这是一个基于Python实现的类似的函数(也使用了原生接口)

def process(input):
    return "{0}!".format(input)

一条消息每次被发布到输入的主题时，函数都会被执行。例如，如果一个函数监听在主题 tweet-stream上，在每次有消息发布到这个主题的时候函数都会运行。

Goals

Pulsar Functions背后的核心目标是使您能够轻松创建各种级别的复杂的的处理逻辑，而无需部署单独的类似系统(例如 Apache Storm, Apache Heron, Apache Flink, 等等) Pulsar Functions本质上是现成的计算基础设施，作为Pulsar消息系统的一部分，供你使用。这个核心目标与一系列其他目标相关联：

Developer productivity (language-native vs. Pulsar Functions SDK functions)
简单的故障排查
操作简单（不需要外部处理系统）

Inspirations

Pulsar Functions功能受到若干系统和模式的启发(并从中汲取线索)：

流处理引擎，例如 Apache Storm、Apache Heron、Apache Flink
“无服务器（Serverless）”和“Function as a Service”（FaaS）云平台，如：Amazon Web Services Lambda、Google Cloud Functions、Azure Cloud Functions 等

Pulsar Functions能被这样描述

Lambda 样式的 functions
专门设计的使用Pulsar来作为消息总线

Programming model

Pulsar Functions背后的核心编程模型非常简单:

Functions receive messages from one or more input topics.
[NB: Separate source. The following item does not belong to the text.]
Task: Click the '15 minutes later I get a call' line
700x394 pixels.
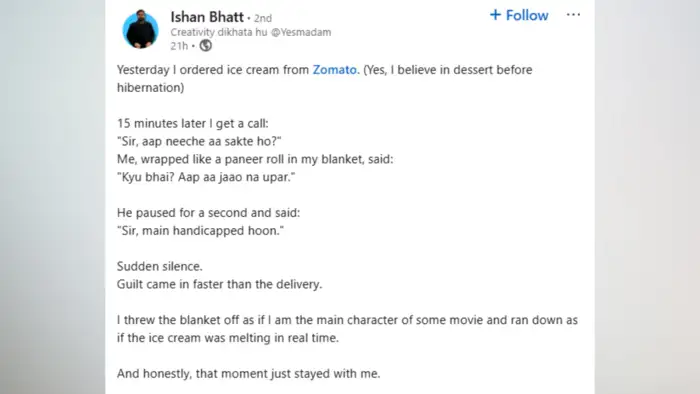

Every time a message is received, the function can do a variety of things:
- 将某些处理逻辑应用到输入并写入到输出：
  - 在Pulsar中的一个输出主题
  - Apache BookKeeper
- 写入日志到 日志主题 (可能用于调试目的)
- 增量计数器

词数统计示例

如果你使用Pulsar Functions 执行经典的字词计数示例，那么它可能看起来像这样：

If you were writing the function in Java using the Pulsar Functions SDK for Java, you could write the function like below:

package org.example.functions;
import org.apache.pulsar.functions.api.Context;
import org.apache.pulsar.functions.api.Function;
import java.util.Arrays;
public class WordCountFunction implements Function<String, Void> {
    // This function is invoked every time a message is published to the input topic
    @Override
    public Void process(String input, Context context) throws Exception {
        Arrays.asList(input.split(" ")).forEach(word -> {
            String counterKey = word.toLowerCase();
            context.incrCounter(counterKey, 1);
        });
        return null;
    }
}

Next, you need to bundle and build the jar file to be deployed, the approaches can be found in “Creating an Uber JAR” and “Creating a NAR package”. Then deploy it in your Pulsar cluster using the command line like below:

$ bin/pulsar-admin functions create \
  --jar target/my-jar-with-dependencies.jar \
  --classname org.example.functions.WordCountFunction \
  --tenant public \
  --namespace default \
  --name word-count \
  --inputs persistent://public/default/sentences \
  --output persistent://public/default/count

Content-based routing example

Pulsar Functions的使用案例有很多，下面展示一个更复杂的例子，该示例涉及基于内容的路由。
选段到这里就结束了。